◆ OBJECTIVE 1:
In the miRNA quantification module description below, list every requirement the input SAM file must meet, as stated with the word "must."
◆ OBJECTIVE 2:
Check each statement against the miRNA quantification module description below: (a) the result is written in tab-delimited format; (b) an alignment whose tag is empty is still counted; (c) the SAM file is required to contain collapsed reads. For each, answer yes or no and quote the words that settle it.

◆ PASSAGE:
==============================

Skip to content

module mirna_quantification.py

Quantify miRNAs and corresponding isomiRs.

Read the input SAM file, calculate the contribution sum of the intersecting alignments for each feature and write the result in tab-delimited format. The following sections will cover what the SAM file must be like, how the counting is done, and how the output can look like. The final section contain examples covering the main modes.

EXPECTED INPUT

The SAM file must contain only the alignments that intersect with canonical miRNAs and/or isomiRs. For each alignment, the intersecting feature name(s) must be stored in a tag. If the tag determined by the CLI argument --tag is empty, the alignment is ignored. In addition, the SAM file must be sorted by the tag storing the feature names. Optionally, the SAM file can contain collapsed reads, as, e.g., produced by the fastx_collapser tool of the FASTX-Toolkit. Finally, read names can also contain the alignment NH vale (see READ NAME FORMAT section).

==============================

◆ SUPPLIED INFORMATION:
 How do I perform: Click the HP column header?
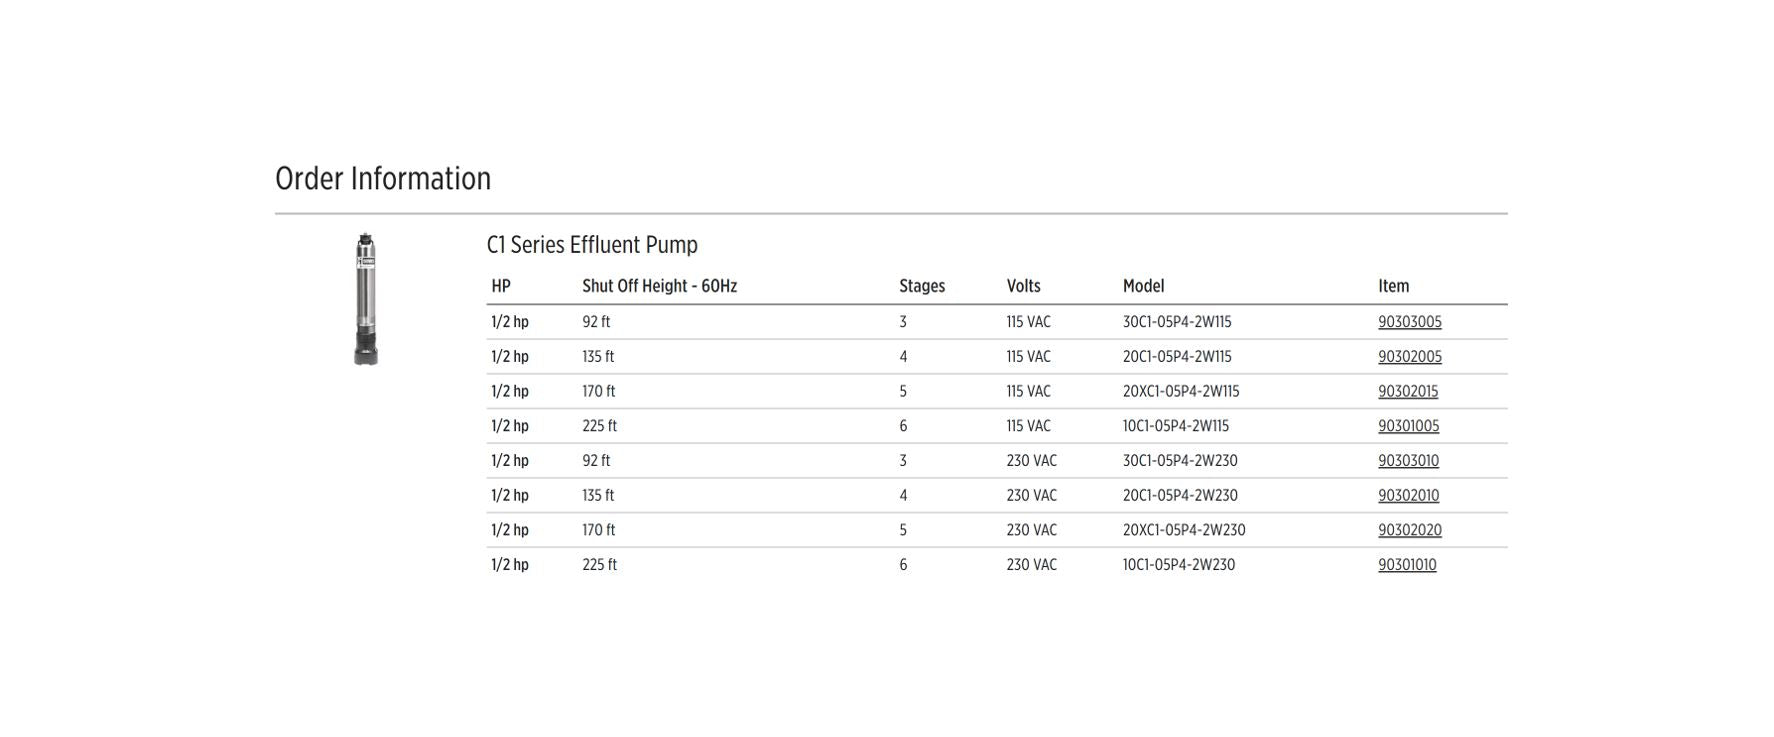point(501,286)
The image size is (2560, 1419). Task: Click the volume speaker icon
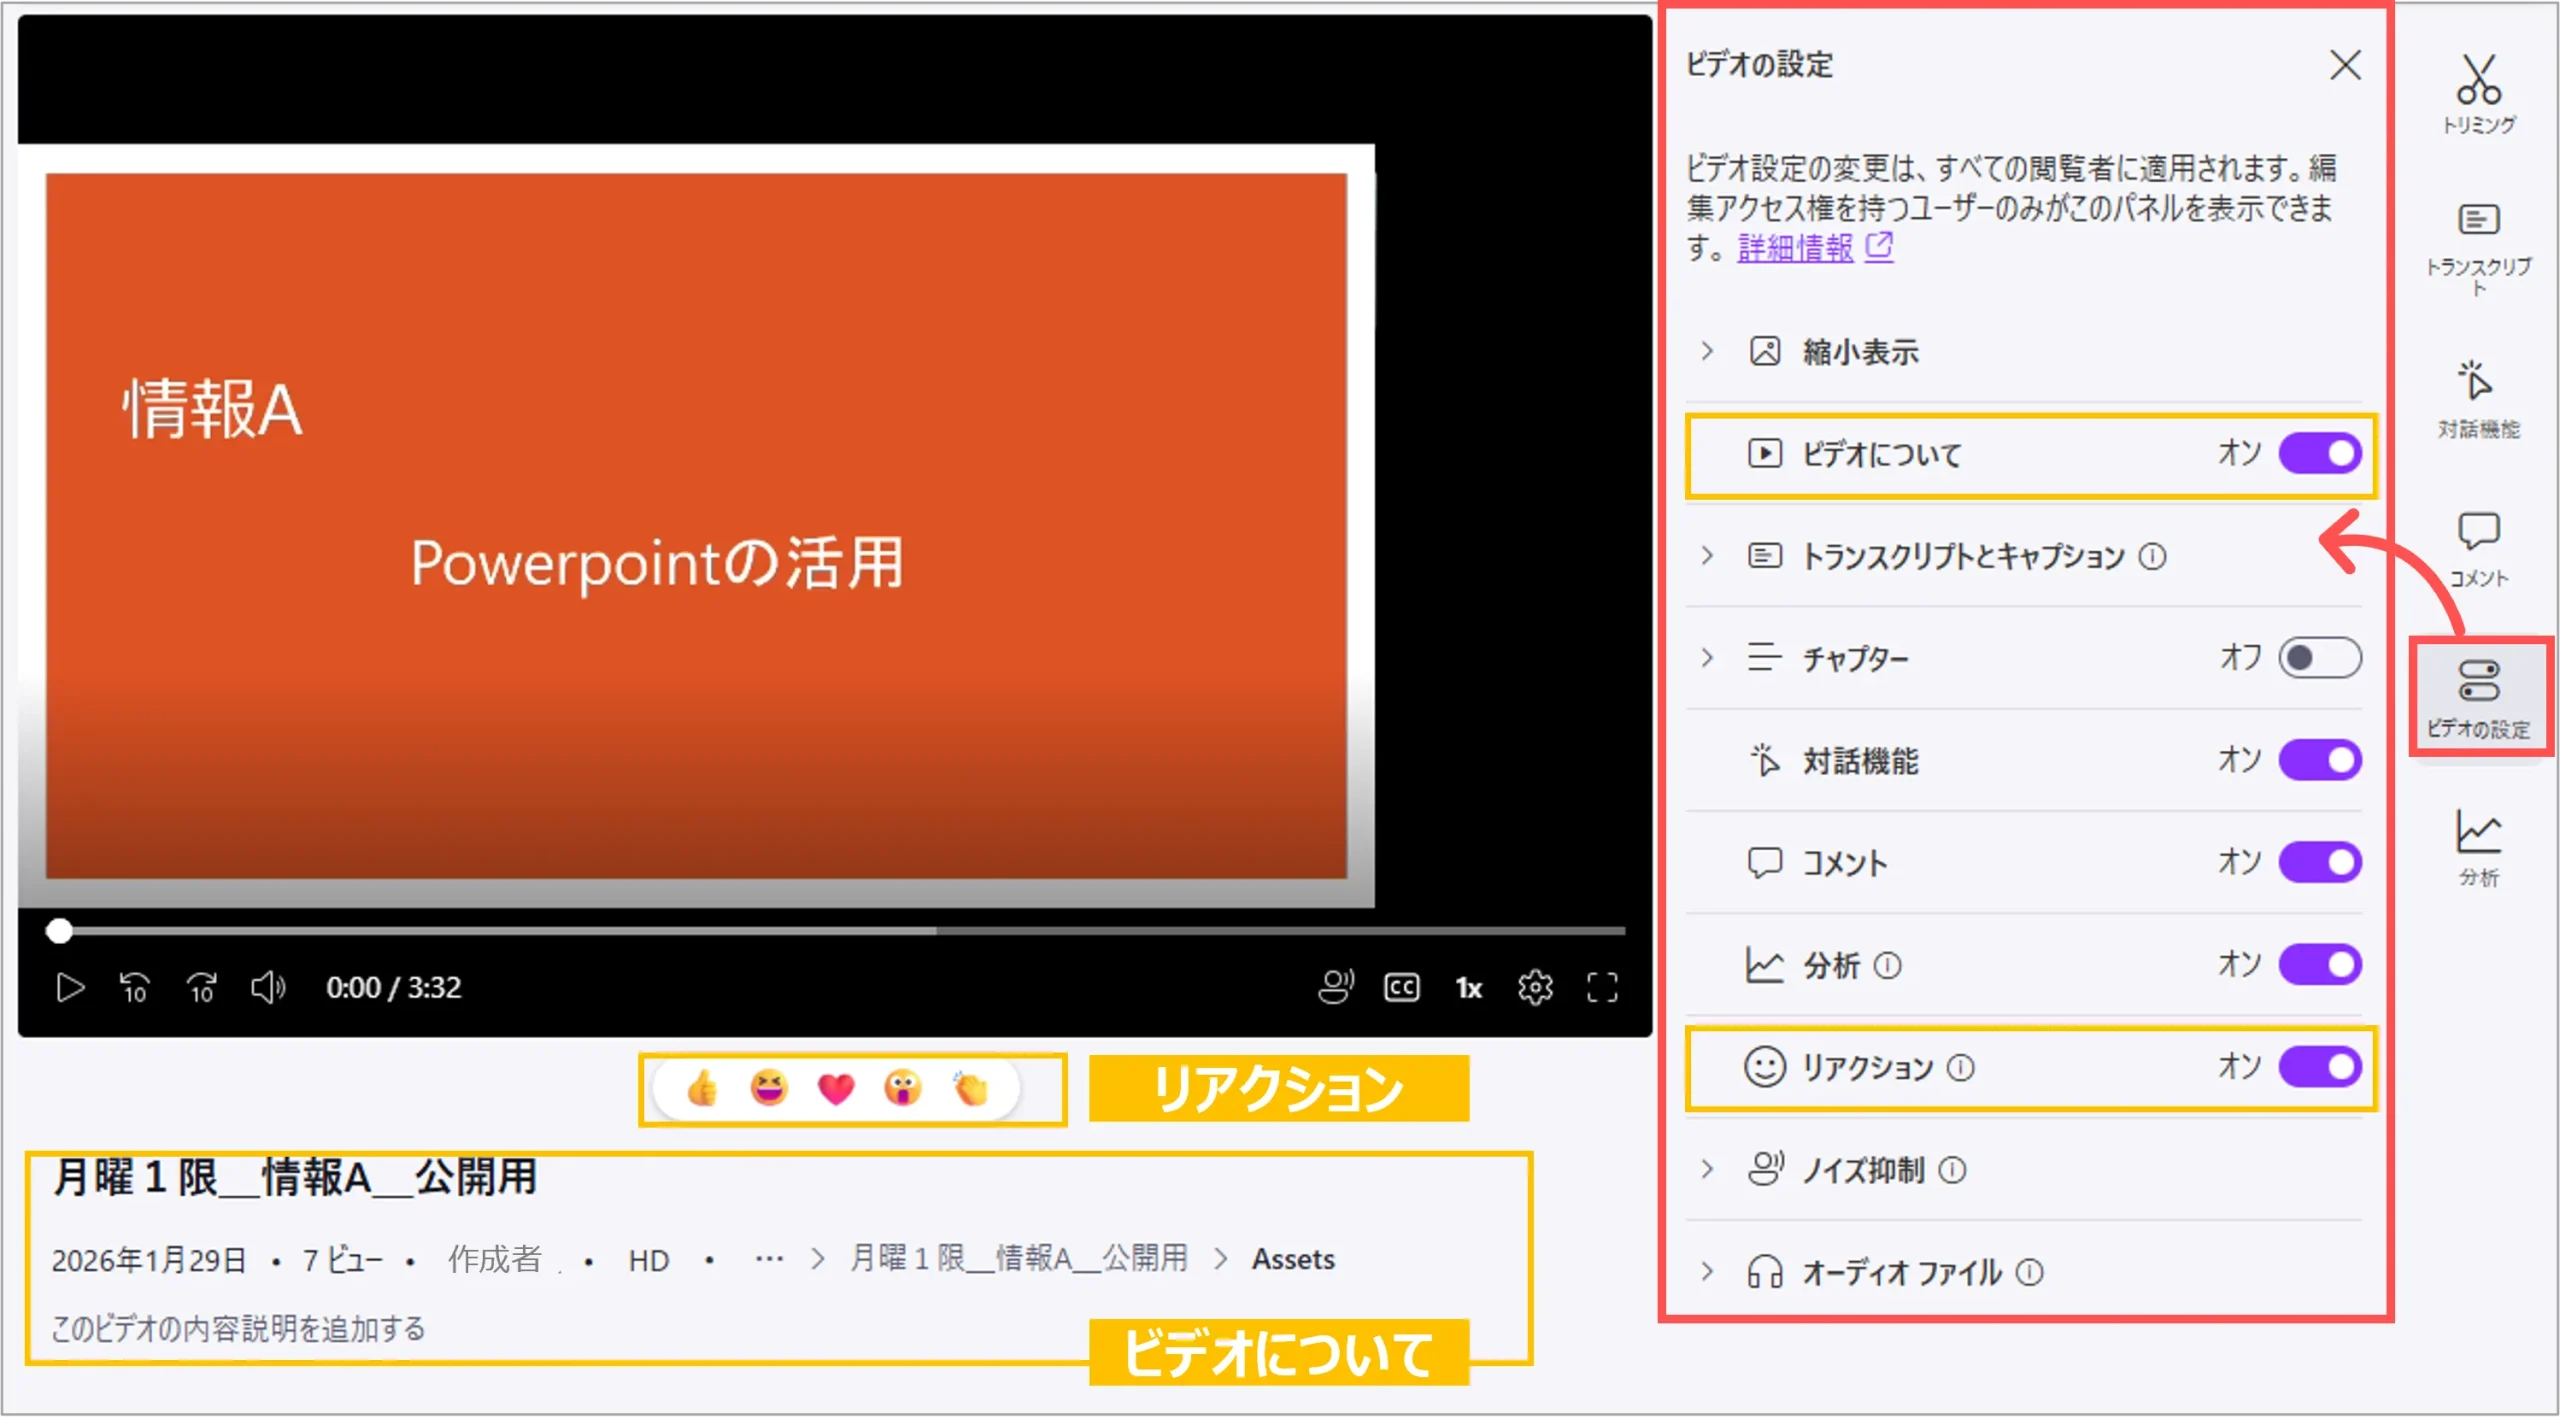(x=267, y=988)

==============================

◆ EXERCISE RESPONSE 1:
- It must contain only the alignments that intersect with canonical miRNAs and/or isomiRs.
- For each alignment, the intersecting feature name(s) must be stored in a tag.
- It must be sorted by the tag storing the feature names.

◆ EXERCISE RESPONSE 2:
(a) Yes: "write the result in tab-delimited format"
(b) No: "If the tag determined by the CLI argument --tag is empty, the alignment is ignored."
(c) No: "Optionally, the SAM file can contain collapsed reads"